== ACTIVITY ==
Go to the line with "Click the checkmark icon beside About you" in the material below and copy from there through the line with "The image size is (1068, 733).", exactly. Pictures are not copied.

== DATA SUPPLIED ==
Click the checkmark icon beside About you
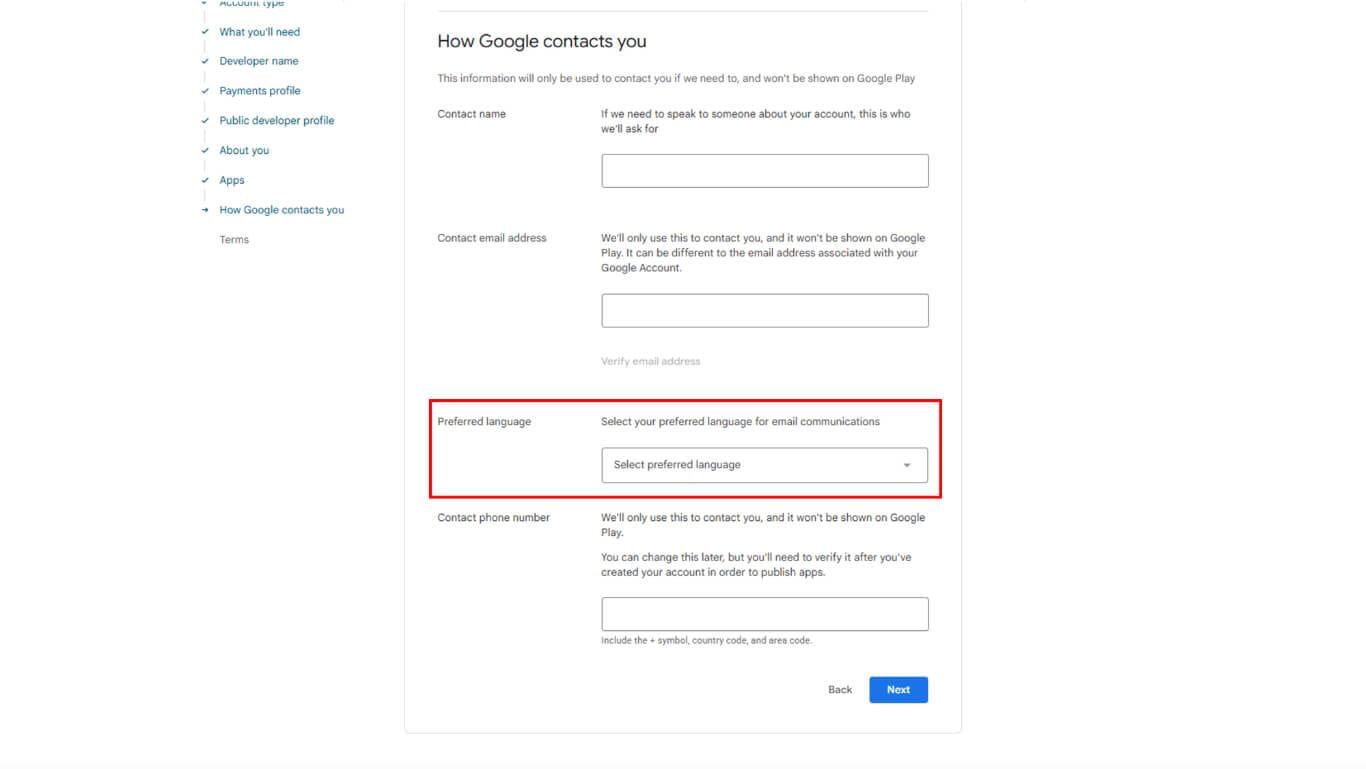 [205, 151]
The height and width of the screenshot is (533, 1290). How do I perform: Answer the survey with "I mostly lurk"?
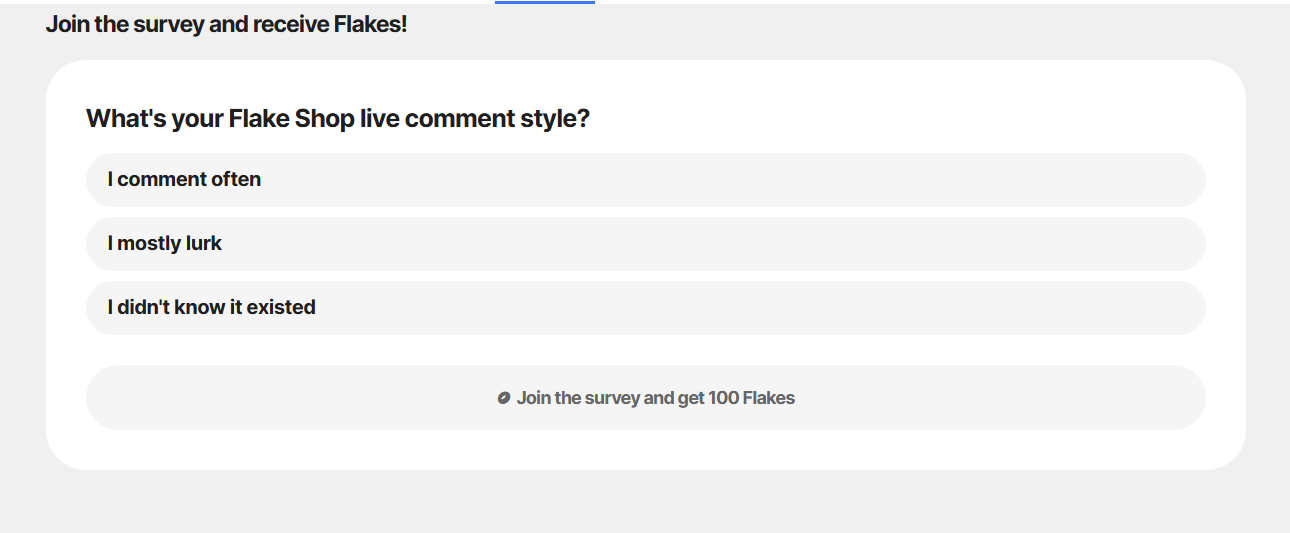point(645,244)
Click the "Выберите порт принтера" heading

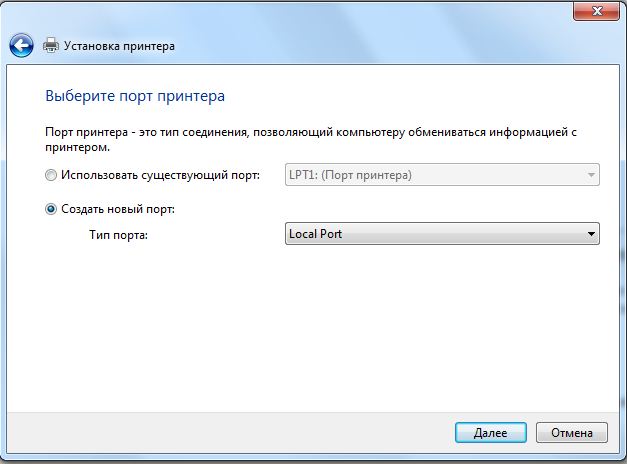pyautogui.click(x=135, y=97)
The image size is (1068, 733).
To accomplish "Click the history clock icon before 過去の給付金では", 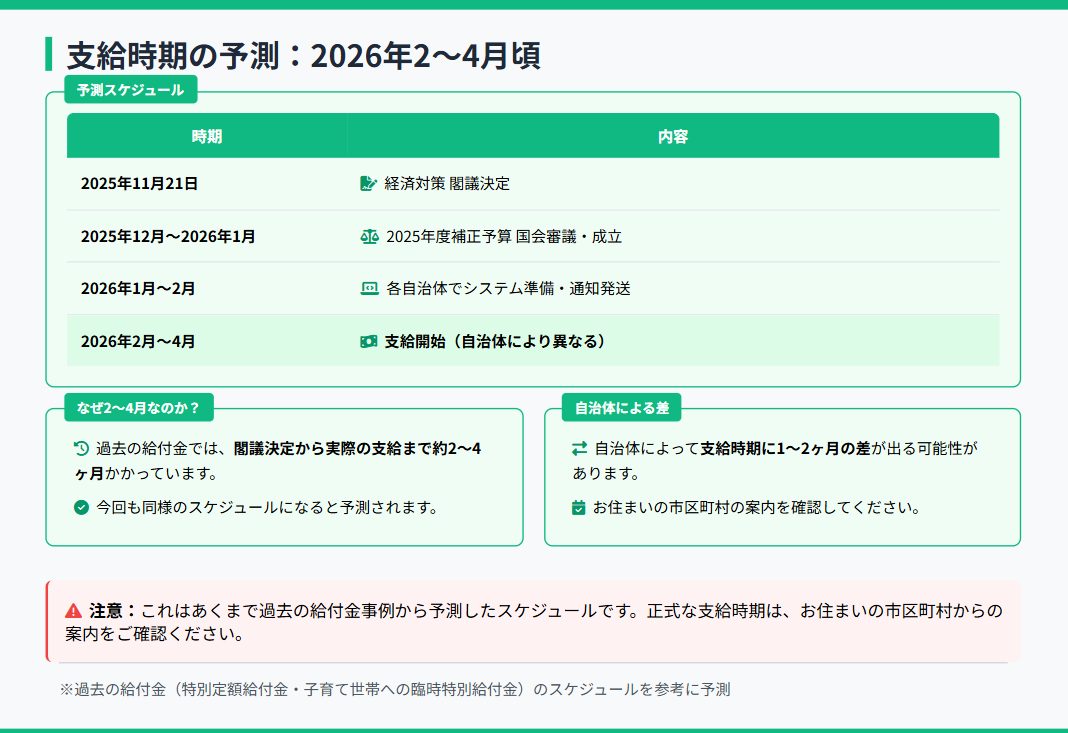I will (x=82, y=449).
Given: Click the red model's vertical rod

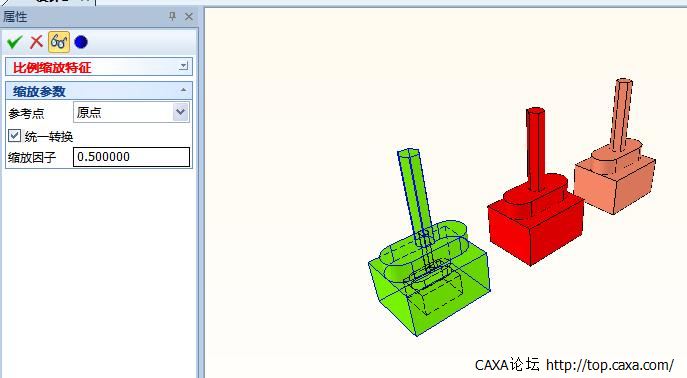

==

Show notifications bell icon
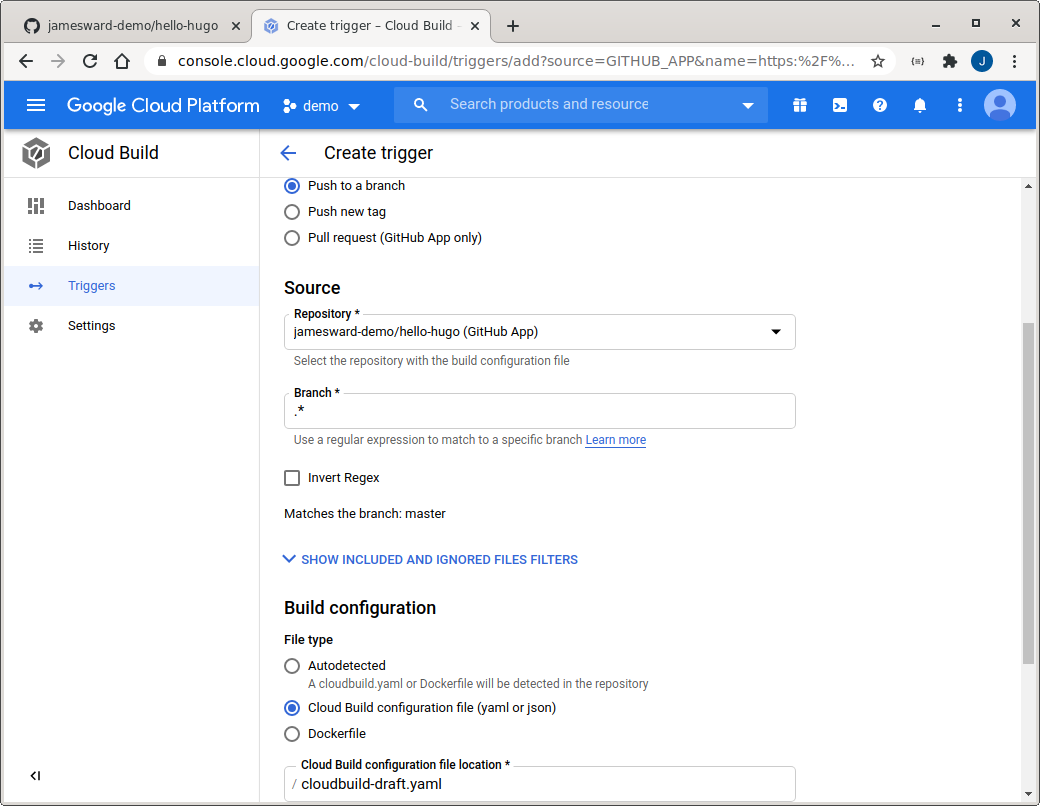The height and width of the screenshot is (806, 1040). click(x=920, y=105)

...

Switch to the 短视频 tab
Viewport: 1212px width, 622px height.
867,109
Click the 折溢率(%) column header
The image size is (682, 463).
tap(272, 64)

== SOLUTION TO THE PROBLEM ==
Click the checkmark icon beside About you
 [205, 151]
The height and width of the screenshot is (533, 1290). How do I perform: Answer the survey with "I mostly lurk"?
point(645,244)
Click the "Выберите порт принтера" heading

pyautogui.click(x=135, y=97)
The image size is (1068, 733).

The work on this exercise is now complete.